Lady Chatterley’s Lover

English Touring Theatre in association with Sheffield Theatre

Genre: Drama, Mainstream Theatre, Theatre

Venue: Theatre Royal Brighton

Festival:


Low Down

D. H. Lawrence’s 1928 novel Lady Chatterley’s Lover is the latest adaptation of a classic novel to arrive at Theatre Royal Brighton. This time it’s through English Touring Theatre in association with Sheffield Theatre’s Crucible Lyceum Studio. Philip Breen’s both director and adaptor. It’s designed by Laura Hopkins and winningly lit by Natasha Chivers. David Osmond’s on-stage presence as pianist and arranger is a highlight. Andrea J Cox’s sound design – bird calls and radio announcements – is evocative.

Review

Phillip Breen’s both director and adaptor of D. H. Lawrence’s 1928 novel Lady Chatterley’s Lover which comes to Theatre Royal Brighton through English Touring Theatre in association with Sheffield Theatre’s Crucible Lyceum Studio. It’s designed by Laura Hopkins and lit rather beautifully by Natasha Chivers. Andrea J Cox’s deft sound design consists of evocative bird calls and radio announcements. David Osmond’s on-stage presence as pianist and arranger is a highlight.

 

This has proved a season of misty-filmed novels turned into plays, occasionally strikingly successful though more often the narrative itself defeats the most energetic director and designer.

 

Lawrence’s novel looks sexy on paper; it’s worked on film. It’s not however one of his best; its wish-fulfilment lacks dramatic tensions an adaptor can readily draw on, except in the way films absorb novels with atmosphere and cinematography. Theatre needs something else.

 

Here adaptor doubles as director. Breen’s vastly experienced; perhaps here he’s too close to this obdurate un-dramatic material.
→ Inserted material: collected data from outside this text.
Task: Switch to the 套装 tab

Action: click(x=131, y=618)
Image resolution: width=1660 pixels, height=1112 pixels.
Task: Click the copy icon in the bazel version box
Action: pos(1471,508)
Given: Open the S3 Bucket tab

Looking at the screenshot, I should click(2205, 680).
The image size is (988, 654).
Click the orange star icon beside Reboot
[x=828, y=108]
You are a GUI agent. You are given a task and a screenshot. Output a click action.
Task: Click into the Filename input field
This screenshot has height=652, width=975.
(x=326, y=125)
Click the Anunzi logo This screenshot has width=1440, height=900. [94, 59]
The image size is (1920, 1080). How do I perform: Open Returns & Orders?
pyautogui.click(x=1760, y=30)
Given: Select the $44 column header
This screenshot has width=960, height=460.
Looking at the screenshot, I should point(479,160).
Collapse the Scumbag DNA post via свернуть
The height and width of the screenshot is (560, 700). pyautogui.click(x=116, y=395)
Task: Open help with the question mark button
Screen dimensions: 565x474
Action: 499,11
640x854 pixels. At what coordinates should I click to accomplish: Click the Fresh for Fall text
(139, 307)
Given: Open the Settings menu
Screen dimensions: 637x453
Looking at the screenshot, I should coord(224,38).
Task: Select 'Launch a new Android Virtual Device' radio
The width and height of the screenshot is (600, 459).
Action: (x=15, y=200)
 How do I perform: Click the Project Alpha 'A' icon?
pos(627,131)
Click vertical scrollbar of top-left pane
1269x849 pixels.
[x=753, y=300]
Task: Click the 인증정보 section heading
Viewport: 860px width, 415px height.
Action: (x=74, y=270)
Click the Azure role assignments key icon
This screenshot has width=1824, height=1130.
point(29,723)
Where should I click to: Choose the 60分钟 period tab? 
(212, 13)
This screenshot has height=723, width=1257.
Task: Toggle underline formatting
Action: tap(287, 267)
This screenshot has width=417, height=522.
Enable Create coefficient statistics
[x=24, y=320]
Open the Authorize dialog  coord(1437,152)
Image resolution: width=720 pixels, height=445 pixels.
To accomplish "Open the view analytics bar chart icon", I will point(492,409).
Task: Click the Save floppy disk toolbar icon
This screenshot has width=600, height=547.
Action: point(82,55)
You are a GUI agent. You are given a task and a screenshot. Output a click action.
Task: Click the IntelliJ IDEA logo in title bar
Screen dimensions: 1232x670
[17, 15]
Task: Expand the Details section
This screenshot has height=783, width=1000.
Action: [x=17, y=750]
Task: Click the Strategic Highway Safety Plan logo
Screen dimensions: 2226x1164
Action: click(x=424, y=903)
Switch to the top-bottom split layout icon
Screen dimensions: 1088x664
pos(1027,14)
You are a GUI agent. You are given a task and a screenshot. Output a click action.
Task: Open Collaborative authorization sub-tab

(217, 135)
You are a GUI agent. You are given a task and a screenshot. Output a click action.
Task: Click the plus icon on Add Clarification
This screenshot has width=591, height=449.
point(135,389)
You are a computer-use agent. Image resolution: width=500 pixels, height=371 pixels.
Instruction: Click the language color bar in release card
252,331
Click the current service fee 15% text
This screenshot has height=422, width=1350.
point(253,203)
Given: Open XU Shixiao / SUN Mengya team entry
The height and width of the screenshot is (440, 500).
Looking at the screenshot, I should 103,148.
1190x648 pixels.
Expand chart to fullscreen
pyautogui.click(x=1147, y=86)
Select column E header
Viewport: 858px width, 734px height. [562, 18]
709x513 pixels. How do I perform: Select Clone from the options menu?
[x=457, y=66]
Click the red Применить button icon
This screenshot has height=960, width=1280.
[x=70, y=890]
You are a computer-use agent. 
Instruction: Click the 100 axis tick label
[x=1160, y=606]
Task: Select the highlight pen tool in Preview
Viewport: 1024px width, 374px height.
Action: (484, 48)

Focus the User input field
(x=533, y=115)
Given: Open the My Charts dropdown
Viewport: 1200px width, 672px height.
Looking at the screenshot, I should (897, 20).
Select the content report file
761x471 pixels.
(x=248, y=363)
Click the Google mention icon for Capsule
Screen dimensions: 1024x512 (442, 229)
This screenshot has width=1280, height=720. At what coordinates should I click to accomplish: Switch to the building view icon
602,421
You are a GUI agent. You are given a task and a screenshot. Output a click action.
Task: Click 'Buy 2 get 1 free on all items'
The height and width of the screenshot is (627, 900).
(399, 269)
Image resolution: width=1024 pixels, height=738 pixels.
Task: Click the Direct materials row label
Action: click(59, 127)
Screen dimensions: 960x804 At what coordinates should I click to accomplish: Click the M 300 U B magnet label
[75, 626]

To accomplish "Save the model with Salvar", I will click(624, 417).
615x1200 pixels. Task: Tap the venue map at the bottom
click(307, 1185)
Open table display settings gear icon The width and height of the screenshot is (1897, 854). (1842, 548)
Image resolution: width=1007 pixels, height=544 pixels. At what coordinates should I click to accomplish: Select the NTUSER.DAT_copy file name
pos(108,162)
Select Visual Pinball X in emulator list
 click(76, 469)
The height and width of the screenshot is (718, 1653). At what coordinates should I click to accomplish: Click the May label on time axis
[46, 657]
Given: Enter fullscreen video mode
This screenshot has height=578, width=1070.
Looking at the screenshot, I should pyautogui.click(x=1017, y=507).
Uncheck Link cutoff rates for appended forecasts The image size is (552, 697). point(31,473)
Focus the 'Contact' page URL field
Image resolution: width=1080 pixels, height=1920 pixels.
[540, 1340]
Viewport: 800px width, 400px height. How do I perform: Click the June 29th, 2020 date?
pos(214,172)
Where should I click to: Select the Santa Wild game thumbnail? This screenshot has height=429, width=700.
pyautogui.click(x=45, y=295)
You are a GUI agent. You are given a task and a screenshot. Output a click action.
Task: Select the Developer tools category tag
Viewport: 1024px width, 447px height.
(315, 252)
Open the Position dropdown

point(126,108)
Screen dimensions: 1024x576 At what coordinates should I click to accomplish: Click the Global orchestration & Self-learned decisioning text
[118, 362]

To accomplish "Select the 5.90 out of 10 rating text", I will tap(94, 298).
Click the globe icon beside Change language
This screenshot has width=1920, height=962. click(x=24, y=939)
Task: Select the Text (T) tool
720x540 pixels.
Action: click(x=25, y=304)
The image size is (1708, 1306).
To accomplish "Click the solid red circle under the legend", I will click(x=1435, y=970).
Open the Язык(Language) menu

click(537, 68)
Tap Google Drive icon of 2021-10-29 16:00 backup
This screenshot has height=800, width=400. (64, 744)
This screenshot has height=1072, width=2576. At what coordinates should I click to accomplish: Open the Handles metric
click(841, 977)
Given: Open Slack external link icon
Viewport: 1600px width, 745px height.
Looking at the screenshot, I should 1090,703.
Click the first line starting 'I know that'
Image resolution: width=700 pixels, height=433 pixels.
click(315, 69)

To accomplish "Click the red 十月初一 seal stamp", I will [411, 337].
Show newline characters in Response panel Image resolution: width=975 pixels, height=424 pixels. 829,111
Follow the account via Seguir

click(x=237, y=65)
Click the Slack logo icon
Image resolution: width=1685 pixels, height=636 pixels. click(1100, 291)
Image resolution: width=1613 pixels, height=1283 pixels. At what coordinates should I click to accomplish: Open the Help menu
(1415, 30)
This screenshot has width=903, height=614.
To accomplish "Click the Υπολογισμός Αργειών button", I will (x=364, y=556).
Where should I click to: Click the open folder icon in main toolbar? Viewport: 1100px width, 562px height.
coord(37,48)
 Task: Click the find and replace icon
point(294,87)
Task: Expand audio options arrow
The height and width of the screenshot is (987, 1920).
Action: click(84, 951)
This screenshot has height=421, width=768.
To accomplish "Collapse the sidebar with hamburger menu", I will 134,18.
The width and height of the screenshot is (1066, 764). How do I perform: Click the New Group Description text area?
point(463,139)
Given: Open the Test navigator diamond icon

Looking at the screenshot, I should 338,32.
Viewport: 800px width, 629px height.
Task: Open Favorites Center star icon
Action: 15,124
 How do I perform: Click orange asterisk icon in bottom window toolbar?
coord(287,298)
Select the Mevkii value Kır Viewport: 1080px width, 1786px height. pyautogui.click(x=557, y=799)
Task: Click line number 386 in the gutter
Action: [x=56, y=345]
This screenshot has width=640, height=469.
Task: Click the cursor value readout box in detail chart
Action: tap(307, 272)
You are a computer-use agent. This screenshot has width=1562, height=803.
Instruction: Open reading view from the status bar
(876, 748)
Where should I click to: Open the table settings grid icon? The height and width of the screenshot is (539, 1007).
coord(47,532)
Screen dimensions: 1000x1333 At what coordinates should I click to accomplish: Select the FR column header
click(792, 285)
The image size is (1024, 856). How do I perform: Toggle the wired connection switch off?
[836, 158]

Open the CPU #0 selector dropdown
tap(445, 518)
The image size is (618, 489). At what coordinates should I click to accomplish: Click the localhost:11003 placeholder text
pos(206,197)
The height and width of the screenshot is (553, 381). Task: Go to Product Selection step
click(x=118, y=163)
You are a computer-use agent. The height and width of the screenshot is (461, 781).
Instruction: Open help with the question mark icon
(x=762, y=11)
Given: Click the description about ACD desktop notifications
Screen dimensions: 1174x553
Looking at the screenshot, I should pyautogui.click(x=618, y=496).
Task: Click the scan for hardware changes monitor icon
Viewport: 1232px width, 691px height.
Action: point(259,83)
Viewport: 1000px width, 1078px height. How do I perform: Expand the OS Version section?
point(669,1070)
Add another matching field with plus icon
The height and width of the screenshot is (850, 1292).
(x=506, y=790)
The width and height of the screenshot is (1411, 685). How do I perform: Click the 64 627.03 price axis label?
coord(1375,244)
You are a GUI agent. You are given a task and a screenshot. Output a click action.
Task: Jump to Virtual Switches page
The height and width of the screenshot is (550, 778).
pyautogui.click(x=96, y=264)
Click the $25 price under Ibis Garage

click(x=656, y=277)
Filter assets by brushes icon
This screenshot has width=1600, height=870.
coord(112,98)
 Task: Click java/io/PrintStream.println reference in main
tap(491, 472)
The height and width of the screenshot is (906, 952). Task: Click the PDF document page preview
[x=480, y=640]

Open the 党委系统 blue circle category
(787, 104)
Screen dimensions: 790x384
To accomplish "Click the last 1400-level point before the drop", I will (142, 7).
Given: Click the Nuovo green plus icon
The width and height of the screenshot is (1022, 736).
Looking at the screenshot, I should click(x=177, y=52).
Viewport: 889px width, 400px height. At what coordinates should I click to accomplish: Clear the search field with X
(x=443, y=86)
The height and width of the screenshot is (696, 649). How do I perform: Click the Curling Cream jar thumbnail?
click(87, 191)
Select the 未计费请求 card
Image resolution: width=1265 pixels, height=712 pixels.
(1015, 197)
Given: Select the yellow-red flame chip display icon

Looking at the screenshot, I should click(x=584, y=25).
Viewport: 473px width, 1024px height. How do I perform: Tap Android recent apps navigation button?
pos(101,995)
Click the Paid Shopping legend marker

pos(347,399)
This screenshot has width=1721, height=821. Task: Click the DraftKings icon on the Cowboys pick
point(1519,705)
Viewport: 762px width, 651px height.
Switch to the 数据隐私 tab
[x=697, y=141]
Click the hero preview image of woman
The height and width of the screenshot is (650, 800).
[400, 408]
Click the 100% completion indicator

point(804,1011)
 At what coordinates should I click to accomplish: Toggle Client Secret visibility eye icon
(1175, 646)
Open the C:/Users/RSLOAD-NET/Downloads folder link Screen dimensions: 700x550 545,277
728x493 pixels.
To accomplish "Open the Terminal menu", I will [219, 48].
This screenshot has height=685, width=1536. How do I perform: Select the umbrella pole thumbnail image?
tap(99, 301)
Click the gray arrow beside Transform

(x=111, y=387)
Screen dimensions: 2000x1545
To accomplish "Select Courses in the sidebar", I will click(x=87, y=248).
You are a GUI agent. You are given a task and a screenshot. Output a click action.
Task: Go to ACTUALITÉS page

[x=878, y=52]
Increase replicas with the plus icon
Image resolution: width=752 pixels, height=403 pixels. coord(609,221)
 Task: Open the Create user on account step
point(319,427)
Hopkins’ design too – perhaps best-suited to the studio space it began in – seems hamstrung: awkward use of a diaphanous silver backdrop curtain through much of the play compromises felicitous touches elsewhere. We’re festooned with flowers, chairs and the occasional gramophone with trumpet, as well as motorised wheelchairs. There’s a strikingly intimate use of flowers that points their symbolism as well as their names, in one delicate erotic scene. At the end of the first half the curtains are finally part-drawn to reveal a bed, simply dragged on. It seems a reveal and an opportunity lost, since there’s mere blackness behind, though used effectively later.

 

With playing time already ten minutes shorter than billed, there’s no doubt some moody Lawrentian pauses have been speeded up – this production could still lose twenty minutes.

 

The plot’s as diaphanous as the curtains but this version does usefully remind us of the first lover Lady Chatterley (Heydydd Dylan) takes after frank discussions between her and her war-incapacitated mine-owning husband suggest he’s willing to compromise and let her lead a sexual life he can’t give her, and produce a child he’ll acknowledge, so long as the father’s of good breeding. This theme ripples throughout the production, rightly given more prominence than usual.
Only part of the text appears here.